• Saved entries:
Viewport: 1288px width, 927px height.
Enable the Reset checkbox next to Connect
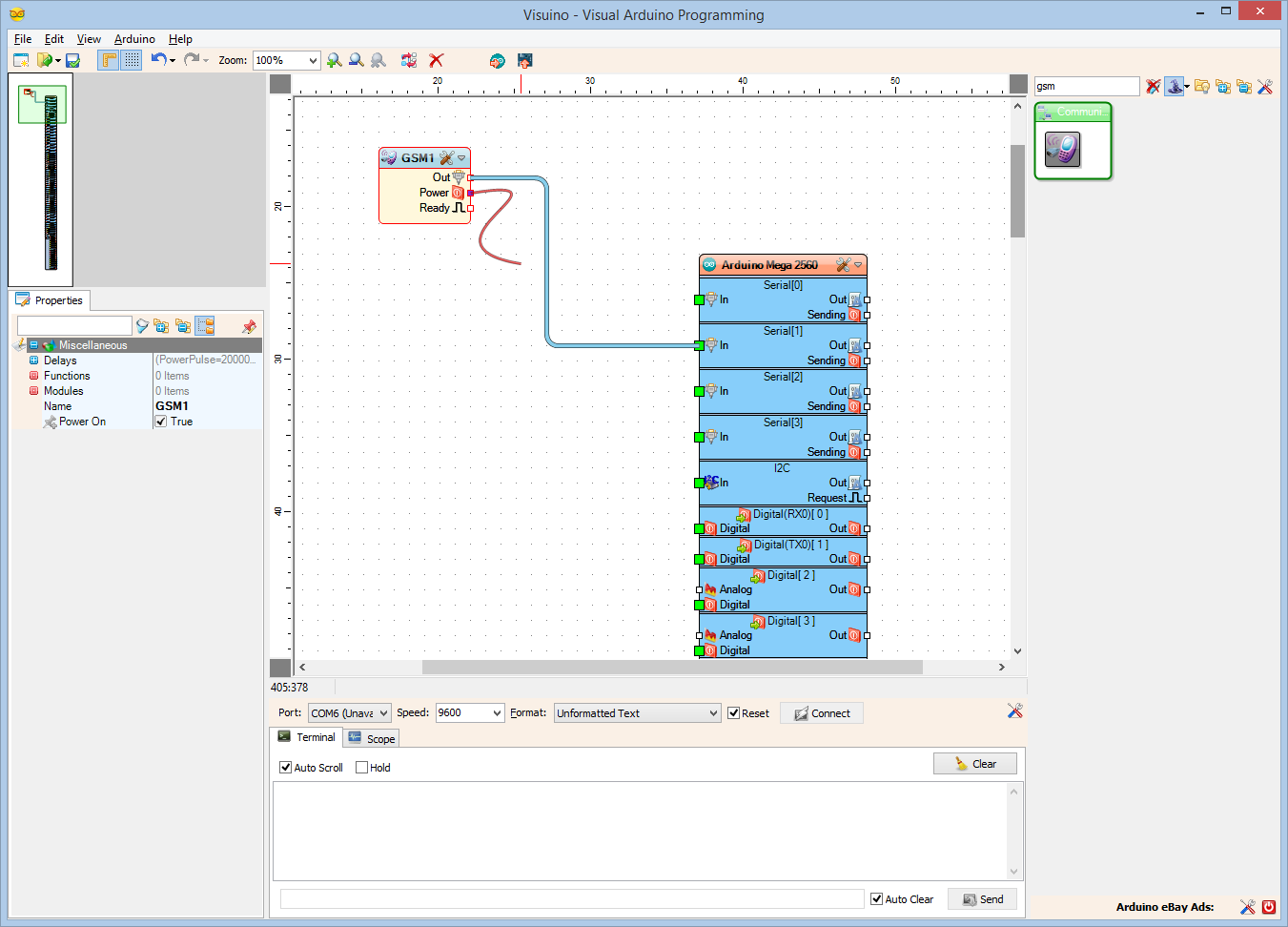click(733, 711)
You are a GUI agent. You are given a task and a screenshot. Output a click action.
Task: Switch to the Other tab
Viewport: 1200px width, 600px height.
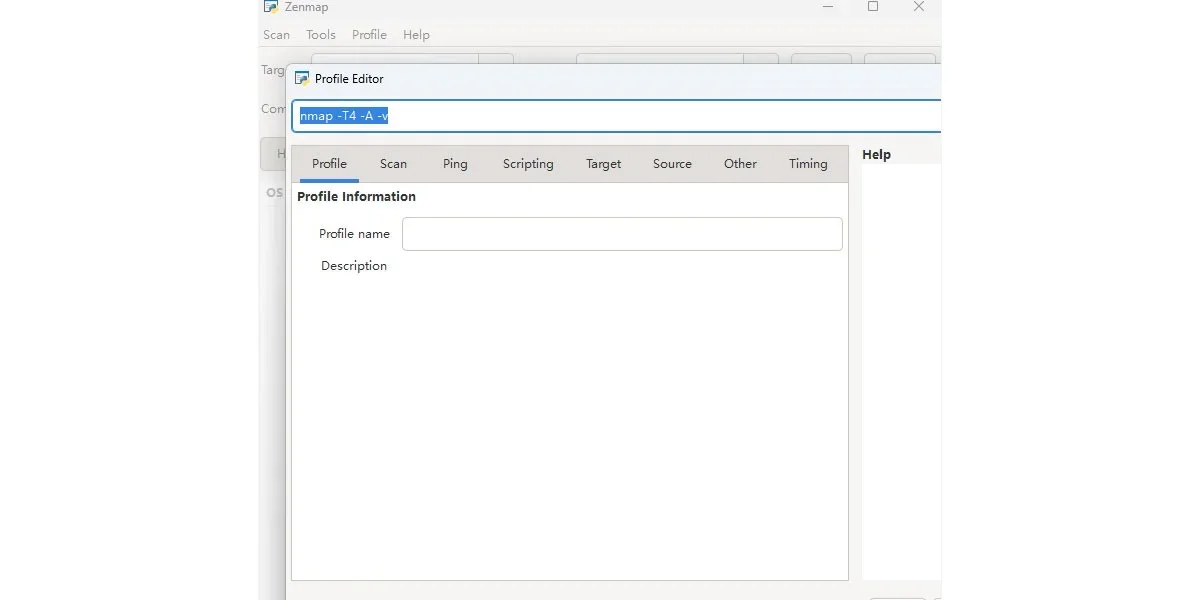[740, 164]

• Try it:
Give every record again without changing a word. Exclude the pictures.

• Solution below:
Viewport: 1288px width, 927px height.
Enable the Reset checkbox next to Connect
click(733, 711)
You are a GUI agent. You are given a task and a screenshot. Output a click action.
Task: Switch to the Other tab
Viewport: 1200px width, 600px height.
[740, 164]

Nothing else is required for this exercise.